Pariah Kites. Us sensitive kinds must lay off the violent victuals. Didn’t your

parents teach you that?” “The guts of the cat The udders of the cow The spleen of the thing That goes ‘Bow Bow’ The gizzard of the lizard The camel’s hump The nuts of the squirrel These all shall you dump The buffalo’s liver Is a strict no no As are the heart of a man And a monkey’s toe.” Don’t you remember?” said his friend launching into the famous violent-victuals

lecture. “We have been eaters of dead animals for millions of years, unlike the Kites who

began just a few thousand years ago. We’ve developed very sensitive taste-buds.

That is why the elders have listed down the things we should eat and those we

shouldn’t. Junk thoughts can kill you. You must be more careful in future.” “But we used to eat every part of the animals earlier” said the Vulture “We never

cared about the carrion’s delicate parts.” “Those were better times” said his friend. “The animals mostly died of natural causes.

Not the violent deaths common today. It’s difficult to know how a body died nowadays.

And by the time you find out, it’s often too late. Look at ‘Suicide Sam’. He flies at those

iron birds every time they come screeching down. Just because he ate the heart of a

human who jumped off a cliff. These are dangerous times. And if we want carry on

eating carrion, we’ll have to learn to adapt.” “But I’ve been nibbling the so-called violent victuals every once in a while” Said the

Vulture. “It gives an interesting layer to lunch. I’d grown used to it. A dash of despair

and a glob of greed goes down very well with a meal sometimes. It’s just this

particular buffalo that seems to be troubling me. I can’t seem to put my beak on

the emotion.” “I’d stay away from them if I were you” said his friend before he launched his

large ungainly frame down towards the eyes he had been eyeing.
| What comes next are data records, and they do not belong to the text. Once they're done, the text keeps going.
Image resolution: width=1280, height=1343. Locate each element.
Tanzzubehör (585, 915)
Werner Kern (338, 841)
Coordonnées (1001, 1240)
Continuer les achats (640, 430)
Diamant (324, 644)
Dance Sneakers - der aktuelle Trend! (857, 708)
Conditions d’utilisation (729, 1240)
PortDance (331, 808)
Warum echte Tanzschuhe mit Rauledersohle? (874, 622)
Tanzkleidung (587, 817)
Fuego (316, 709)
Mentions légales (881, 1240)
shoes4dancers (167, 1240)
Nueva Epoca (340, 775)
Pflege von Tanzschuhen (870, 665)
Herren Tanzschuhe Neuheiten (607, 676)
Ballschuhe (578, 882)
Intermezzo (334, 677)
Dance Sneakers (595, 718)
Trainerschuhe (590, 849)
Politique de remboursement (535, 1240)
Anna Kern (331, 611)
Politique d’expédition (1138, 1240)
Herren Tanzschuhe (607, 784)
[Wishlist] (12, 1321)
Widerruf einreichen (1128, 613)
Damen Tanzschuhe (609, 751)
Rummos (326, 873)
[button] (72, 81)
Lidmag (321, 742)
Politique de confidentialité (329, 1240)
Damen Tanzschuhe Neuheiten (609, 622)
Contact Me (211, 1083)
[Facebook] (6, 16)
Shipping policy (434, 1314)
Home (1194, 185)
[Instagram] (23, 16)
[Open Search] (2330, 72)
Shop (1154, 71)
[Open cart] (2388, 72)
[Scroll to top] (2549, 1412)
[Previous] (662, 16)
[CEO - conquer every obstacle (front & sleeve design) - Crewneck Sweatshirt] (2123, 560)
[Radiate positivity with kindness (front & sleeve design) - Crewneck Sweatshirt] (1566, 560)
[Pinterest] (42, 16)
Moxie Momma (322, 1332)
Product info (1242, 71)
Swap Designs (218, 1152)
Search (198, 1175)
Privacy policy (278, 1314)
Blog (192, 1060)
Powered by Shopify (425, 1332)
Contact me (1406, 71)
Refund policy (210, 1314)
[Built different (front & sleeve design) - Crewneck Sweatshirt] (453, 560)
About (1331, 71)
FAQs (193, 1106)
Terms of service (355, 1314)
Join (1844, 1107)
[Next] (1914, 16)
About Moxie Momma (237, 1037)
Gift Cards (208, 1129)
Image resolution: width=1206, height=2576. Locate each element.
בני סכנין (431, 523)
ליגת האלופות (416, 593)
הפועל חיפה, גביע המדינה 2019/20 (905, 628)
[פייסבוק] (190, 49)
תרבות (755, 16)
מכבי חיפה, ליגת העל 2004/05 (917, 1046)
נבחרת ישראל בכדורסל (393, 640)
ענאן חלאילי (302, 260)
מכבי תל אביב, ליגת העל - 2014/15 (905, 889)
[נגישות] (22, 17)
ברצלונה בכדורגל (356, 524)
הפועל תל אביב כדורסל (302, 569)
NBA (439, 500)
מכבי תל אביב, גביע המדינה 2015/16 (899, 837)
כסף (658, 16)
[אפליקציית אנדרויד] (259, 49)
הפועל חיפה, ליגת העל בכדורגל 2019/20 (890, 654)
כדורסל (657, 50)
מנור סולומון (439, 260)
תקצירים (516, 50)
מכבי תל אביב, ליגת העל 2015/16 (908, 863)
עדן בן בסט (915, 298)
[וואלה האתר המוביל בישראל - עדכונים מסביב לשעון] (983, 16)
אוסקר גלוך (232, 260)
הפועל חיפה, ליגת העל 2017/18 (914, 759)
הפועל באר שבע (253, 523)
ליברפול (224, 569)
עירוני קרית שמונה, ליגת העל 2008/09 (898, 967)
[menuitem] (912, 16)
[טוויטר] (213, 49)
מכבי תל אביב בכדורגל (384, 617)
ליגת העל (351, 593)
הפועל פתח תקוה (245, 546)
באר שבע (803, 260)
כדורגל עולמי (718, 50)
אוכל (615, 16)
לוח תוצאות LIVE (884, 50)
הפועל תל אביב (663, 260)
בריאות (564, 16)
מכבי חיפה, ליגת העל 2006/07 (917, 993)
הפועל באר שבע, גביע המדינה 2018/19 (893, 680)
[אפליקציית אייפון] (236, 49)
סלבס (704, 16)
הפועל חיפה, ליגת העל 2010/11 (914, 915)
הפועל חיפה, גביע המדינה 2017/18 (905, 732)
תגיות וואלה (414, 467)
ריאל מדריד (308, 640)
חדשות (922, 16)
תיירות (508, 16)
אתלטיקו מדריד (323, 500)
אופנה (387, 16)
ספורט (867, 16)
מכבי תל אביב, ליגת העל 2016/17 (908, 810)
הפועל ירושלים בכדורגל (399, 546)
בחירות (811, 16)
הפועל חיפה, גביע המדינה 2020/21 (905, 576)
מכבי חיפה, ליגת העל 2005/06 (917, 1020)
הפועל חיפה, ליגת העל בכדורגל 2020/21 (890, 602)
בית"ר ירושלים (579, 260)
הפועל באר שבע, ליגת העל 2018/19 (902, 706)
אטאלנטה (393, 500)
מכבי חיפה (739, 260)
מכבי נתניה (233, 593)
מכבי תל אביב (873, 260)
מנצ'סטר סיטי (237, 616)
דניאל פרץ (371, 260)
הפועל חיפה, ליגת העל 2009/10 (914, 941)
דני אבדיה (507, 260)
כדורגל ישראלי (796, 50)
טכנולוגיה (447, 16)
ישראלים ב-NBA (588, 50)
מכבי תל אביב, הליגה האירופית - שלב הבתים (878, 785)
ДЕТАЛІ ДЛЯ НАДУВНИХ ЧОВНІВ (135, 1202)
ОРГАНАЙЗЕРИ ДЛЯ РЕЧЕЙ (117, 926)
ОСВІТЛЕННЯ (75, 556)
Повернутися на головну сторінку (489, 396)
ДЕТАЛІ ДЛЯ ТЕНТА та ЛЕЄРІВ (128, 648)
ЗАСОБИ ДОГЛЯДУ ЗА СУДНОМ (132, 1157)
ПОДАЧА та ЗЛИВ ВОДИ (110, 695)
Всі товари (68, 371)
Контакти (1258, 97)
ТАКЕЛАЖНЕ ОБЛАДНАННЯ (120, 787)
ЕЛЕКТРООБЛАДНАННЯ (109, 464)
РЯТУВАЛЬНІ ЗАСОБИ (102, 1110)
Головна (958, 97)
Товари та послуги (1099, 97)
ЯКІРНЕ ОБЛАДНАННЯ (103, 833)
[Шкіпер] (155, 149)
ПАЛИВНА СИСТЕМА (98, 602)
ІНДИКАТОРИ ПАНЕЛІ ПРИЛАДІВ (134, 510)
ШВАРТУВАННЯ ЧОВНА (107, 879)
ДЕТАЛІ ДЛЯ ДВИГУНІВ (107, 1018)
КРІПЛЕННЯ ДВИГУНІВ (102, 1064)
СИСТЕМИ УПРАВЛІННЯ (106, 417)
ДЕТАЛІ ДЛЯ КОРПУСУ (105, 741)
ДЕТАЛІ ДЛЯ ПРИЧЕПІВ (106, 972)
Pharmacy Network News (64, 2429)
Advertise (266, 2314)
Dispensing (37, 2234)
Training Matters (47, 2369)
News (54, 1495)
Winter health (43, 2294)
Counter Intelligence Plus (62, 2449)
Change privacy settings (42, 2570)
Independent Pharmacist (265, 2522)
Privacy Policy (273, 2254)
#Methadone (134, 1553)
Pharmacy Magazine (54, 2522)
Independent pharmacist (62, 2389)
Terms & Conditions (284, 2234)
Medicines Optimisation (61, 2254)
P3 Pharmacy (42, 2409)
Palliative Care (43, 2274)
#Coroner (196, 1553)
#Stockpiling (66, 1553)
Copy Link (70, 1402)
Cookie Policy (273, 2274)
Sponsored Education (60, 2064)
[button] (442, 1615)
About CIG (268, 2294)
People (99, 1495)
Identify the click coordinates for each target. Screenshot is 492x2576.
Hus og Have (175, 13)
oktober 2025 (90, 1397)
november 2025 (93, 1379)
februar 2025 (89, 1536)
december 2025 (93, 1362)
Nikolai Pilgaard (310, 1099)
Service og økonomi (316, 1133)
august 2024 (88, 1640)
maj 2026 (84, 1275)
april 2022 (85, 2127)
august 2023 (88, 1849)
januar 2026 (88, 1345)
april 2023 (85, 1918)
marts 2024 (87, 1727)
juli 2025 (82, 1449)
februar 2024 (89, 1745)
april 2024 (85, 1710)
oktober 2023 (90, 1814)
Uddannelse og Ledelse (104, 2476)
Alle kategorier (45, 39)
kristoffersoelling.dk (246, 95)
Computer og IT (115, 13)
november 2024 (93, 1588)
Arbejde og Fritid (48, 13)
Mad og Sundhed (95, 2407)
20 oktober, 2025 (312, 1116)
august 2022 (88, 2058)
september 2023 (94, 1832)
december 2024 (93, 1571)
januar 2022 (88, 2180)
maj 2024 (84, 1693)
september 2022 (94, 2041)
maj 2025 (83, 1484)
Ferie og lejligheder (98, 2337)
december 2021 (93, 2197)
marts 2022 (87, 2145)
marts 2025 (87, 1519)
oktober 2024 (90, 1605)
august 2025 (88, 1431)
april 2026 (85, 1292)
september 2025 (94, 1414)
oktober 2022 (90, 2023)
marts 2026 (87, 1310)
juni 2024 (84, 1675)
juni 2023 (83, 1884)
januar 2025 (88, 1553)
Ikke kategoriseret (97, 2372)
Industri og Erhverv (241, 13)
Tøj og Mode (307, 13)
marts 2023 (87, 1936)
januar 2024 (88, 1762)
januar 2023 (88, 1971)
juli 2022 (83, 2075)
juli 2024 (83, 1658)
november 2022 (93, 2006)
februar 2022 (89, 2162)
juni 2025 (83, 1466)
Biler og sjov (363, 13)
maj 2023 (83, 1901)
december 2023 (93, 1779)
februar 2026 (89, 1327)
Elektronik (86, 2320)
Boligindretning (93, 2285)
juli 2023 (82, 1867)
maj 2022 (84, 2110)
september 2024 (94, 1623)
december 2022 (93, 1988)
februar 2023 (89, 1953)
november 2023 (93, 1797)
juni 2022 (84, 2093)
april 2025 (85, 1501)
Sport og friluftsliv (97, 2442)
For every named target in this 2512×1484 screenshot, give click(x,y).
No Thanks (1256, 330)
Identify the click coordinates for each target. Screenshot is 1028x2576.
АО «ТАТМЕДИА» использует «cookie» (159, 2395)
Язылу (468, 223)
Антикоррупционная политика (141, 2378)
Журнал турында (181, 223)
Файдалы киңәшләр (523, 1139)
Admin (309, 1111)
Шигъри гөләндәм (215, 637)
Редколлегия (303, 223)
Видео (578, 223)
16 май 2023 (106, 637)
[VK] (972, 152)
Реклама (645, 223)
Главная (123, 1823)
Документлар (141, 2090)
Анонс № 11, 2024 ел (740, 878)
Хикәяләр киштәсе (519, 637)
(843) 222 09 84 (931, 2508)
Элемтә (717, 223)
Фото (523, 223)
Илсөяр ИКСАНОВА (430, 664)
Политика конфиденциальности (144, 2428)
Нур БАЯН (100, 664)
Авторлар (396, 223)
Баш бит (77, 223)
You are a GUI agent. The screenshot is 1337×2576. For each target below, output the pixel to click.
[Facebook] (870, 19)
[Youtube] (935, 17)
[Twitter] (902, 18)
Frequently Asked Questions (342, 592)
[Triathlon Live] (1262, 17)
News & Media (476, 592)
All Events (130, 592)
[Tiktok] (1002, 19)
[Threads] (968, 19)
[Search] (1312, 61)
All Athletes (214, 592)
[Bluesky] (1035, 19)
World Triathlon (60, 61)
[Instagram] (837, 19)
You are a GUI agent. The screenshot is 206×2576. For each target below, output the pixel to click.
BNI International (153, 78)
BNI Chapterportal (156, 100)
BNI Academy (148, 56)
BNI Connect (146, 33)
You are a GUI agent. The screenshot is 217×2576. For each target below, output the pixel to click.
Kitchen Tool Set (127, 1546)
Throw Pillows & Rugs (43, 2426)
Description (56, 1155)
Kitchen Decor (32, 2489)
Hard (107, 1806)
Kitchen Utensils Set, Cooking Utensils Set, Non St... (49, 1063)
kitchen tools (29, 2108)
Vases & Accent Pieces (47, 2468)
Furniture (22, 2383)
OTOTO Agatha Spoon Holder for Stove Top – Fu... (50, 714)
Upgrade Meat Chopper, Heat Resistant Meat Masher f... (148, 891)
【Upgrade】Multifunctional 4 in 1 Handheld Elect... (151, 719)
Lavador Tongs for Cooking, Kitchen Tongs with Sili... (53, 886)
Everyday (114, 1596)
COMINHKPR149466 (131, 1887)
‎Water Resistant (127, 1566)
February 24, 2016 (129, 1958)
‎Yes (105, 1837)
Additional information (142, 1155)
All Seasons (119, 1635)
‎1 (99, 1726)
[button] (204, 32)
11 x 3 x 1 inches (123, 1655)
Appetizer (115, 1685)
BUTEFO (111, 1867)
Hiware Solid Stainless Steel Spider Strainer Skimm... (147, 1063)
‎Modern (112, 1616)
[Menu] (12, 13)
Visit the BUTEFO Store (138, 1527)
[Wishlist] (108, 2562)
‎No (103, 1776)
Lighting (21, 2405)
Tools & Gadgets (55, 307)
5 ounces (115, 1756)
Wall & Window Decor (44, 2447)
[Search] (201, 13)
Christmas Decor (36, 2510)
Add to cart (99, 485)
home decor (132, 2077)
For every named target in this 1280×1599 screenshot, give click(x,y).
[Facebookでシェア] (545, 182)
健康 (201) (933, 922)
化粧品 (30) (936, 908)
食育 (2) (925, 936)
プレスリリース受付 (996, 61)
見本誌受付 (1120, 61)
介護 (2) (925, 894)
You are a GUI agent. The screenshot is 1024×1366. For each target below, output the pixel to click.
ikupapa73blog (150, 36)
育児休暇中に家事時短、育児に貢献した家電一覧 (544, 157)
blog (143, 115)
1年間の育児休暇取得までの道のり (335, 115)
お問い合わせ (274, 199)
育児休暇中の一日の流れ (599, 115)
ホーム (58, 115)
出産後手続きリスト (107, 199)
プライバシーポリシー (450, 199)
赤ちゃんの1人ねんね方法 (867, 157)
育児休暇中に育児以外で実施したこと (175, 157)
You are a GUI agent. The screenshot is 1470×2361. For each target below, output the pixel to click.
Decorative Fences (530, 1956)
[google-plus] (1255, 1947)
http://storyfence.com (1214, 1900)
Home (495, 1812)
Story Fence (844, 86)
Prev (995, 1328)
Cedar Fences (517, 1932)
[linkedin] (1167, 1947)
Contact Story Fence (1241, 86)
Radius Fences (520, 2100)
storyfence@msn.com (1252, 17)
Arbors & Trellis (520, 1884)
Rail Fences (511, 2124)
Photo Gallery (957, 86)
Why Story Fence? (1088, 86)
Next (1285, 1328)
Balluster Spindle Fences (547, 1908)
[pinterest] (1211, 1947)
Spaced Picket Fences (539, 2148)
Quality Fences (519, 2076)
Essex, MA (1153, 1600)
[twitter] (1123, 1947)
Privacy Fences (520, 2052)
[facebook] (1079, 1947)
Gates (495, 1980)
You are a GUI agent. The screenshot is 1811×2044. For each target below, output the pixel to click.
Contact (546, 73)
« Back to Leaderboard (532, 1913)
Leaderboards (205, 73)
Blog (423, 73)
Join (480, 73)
But the Vulture could now feel the effects of the buffalo’s thoughts wearing off. And

there came upon his person, the urge to feel that exotic thought again. It had

begun with a tingling in his tongue and had run down his rather long neck until it

had covered his entire body. The texture of the thought had been close to that

of greed, without the taste of adipose. It also had the lingering flavour of longing

without the bitter-sweet undercurrent of love. Without a pause, he flew back to the slaughterhouse.